– Ты мог отказаться, – возразил мне внутренний голос.
– Чтобы он, да отказался? Его помани морковкой, он и побежит, хвостом помахивая, – вступил в свару другой голос.
Явились, не запылились. Представьте, что вы пригласили в гости любимую девушку и рассчитываете на ужин при свечах, а она заваливается с кучей родственников, и ведет себя так, словно это уже ее квартира.
– Я несколько занят, чтобы выслушивать ваши нотации, – мысленно буркнул я своим вечным спутникам, оптимисту и пессимисту. Меня грела светлая тоска по безвозвратно ушедшему беззаботному прошлому, а тут вваливаются без приглашения, хамят, как торговки на вокзале.
– Чем именно, позвольте спросить, ты занят? – хором заорали оптимист с пессимистом.
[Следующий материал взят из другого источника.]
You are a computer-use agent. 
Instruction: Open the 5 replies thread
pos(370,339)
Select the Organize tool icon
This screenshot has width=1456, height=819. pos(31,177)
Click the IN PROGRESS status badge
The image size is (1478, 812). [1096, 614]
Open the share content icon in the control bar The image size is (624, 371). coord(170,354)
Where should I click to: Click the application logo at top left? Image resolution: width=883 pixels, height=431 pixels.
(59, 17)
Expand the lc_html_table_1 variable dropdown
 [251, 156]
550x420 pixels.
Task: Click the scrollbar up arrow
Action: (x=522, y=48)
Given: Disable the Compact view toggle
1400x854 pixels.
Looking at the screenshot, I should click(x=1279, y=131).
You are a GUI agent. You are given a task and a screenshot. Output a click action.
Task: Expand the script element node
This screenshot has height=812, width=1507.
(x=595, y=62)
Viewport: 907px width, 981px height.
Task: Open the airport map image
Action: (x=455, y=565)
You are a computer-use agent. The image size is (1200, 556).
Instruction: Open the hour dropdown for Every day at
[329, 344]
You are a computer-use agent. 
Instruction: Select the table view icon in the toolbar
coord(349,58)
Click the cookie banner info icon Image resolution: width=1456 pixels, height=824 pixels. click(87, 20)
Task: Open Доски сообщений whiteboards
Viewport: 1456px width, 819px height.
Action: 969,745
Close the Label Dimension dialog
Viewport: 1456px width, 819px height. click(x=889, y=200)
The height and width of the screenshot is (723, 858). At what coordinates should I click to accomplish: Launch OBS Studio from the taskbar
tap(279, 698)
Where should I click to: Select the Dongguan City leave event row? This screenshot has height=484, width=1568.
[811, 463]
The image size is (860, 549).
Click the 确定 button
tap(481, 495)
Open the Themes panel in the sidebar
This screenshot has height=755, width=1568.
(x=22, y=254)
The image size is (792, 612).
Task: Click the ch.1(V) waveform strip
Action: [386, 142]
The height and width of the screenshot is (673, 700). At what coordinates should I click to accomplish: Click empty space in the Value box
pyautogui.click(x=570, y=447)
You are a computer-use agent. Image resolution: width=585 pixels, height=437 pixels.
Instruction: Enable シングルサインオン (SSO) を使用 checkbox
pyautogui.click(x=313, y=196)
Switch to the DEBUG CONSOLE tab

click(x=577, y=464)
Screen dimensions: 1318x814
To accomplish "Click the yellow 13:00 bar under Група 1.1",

– Он думает, что можно все изменить! – восхитился оптимист, – Давай, Сеня, так держать! Верным путем идешь, товарищ!
– Ничего он не думает, вату катает, сопли жует, в собственную жилетку плачется! Одиноко ему, печально! Тьфу, размазня! – раздраженно буркнул пессимист.
Да одиноко, да печально, а к кому, извините за назойливость, мне обратиться со своими проблемами?
– Куратору пожалуйся, – посоветовал доброхот-оптимист, – он тебе пустого не насоветует, командир как-никак, а значит отец солдату.
– Кто отец? Этот конь в пальто, которого он отродясь в глаза не видел? Этот солдафон – упал-отжался? Ой, уморил! – загоготал пессимист.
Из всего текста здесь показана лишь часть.